Would you reproduce all of the entries exactly?
##### Dataset records #####
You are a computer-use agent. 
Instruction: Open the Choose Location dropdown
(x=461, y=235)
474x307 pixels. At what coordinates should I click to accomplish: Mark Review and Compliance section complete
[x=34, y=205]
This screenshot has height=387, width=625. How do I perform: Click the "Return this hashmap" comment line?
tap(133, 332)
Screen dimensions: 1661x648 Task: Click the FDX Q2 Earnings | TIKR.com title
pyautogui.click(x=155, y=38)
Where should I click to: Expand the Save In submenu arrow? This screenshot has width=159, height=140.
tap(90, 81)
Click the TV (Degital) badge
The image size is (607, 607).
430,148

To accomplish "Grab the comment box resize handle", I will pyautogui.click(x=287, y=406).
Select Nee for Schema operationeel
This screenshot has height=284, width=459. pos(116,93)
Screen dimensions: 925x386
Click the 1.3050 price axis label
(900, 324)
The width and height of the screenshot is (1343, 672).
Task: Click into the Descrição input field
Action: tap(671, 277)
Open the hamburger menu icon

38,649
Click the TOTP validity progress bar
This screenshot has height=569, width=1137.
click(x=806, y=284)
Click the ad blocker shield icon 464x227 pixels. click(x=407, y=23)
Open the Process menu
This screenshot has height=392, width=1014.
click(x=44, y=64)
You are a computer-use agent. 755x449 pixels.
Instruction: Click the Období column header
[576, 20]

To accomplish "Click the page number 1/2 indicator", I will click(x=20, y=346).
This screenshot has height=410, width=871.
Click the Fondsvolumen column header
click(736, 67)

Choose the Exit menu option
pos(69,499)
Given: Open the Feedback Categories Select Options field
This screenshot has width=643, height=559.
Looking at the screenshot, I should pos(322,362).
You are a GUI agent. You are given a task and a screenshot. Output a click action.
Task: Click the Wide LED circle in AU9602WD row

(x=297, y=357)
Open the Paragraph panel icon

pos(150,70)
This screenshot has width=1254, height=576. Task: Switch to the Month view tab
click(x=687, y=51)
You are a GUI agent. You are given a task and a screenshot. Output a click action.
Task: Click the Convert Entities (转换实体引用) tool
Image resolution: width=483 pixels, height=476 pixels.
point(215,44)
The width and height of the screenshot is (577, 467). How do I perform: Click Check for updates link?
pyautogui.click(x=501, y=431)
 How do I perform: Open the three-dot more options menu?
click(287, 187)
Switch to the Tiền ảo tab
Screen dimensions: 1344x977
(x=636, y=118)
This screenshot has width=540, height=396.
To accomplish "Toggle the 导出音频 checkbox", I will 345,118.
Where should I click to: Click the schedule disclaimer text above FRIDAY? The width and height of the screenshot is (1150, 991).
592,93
#####
> _Solution_:
You are a computer-use agent. 
Instruction: Open the Choose Location dropdown
(x=461, y=235)
474x307 pixels. At what coordinates should I click to accomplish: Mark Review and Compliance section complete
[x=34, y=205]
This screenshot has height=387, width=625. How do I perform: Click the "Return this hashmap" comment line?
tap(133, 332)
Screen dimensions: 1661x648 Task: Click the FDX Q2 Earnings | TIKR.com title
pyautogui.click(x=155, y=38)
Where should I click to: Expand the Save In submenu arrow? This screenshot has width=159, height=140.
tap(90, 81)
Click the TV (Degital) badge
The image size is (607, 607).
430,148

To accomplish "Grab the comment box resize handle", I will pyautogui.click(x=287, y=406).
Select Nee for Schema operationeel
This screenshot has height=284, width=459. pos(116,93)
Screen dimensions: 925x386
Click the 1.3050 price axis label
(900, 324)
The width and height of the screenshot is (1343, 672).
Task: Click into the Descrição input field
Action: tap(671, 277)
Open the hamburger menu icon

38,649
Click the TOTP validity progress bar
This screenshot has height=569, width=1137.
click(x=806, y=284)
Click the ad blocker shield icon 464x227 pixels. click(x=407, y=23)
Open the Process menu
This screenshot has height=392, width=1014.
click(x=44, y=64)
You are a computer-use agent. 755x449 pixels.
Instruction: Click the Období column header
[576, 20]

To accomplish "Click the page number 1/2 indicator", I will click(x=20, y=346).
This screenshot has height=410, width=871.
Click the Fondsvolumen column header
click(736, 67)

Choose the Exit menu option
pos(69,499)
Given: Open the Feedback Categories Select Options field
This screenshot has width=643, height=559.
Looking at the screenshot, I should pos(322,362).
You are a GUI agent. You are given a task and a screenshot. Output a click action.
Task: Click the Wide LED circle in AU9602WD row

(x=297, y=357)
Open the Paragraph panel icon

pos(150,70)
This screenshot has width=1254, height=576. Task: Switch to the Month view tab
click(x=687, y=51)
You are a GUI agent. You are given a task and a screenshot. Output a click action.
Task: Click the Convert Entities (转换实体引用) tool
Image resolution: width=483 pixels, height=476 pixels.
point(215,44)
The width and height of the screenshot is (577, 467). How do I perform: Click Check for updates link?
pyautogui.click(x=501, y=431)
 How do I perform: Open the three-dot more options menu?
click(287, 187)
Switch to the Tiền ảo tab
Screen dimensions: 1344x977
(x=636, y=118)
This screenshot has width=540, height=396.
To accomplish "Toggle the 导出音频 checkbox", I will 345,118.
Where should I click to: Click the schedule disclaimer text above FRIDAY? The width and height of the screenshot is (1150, 991).
592,93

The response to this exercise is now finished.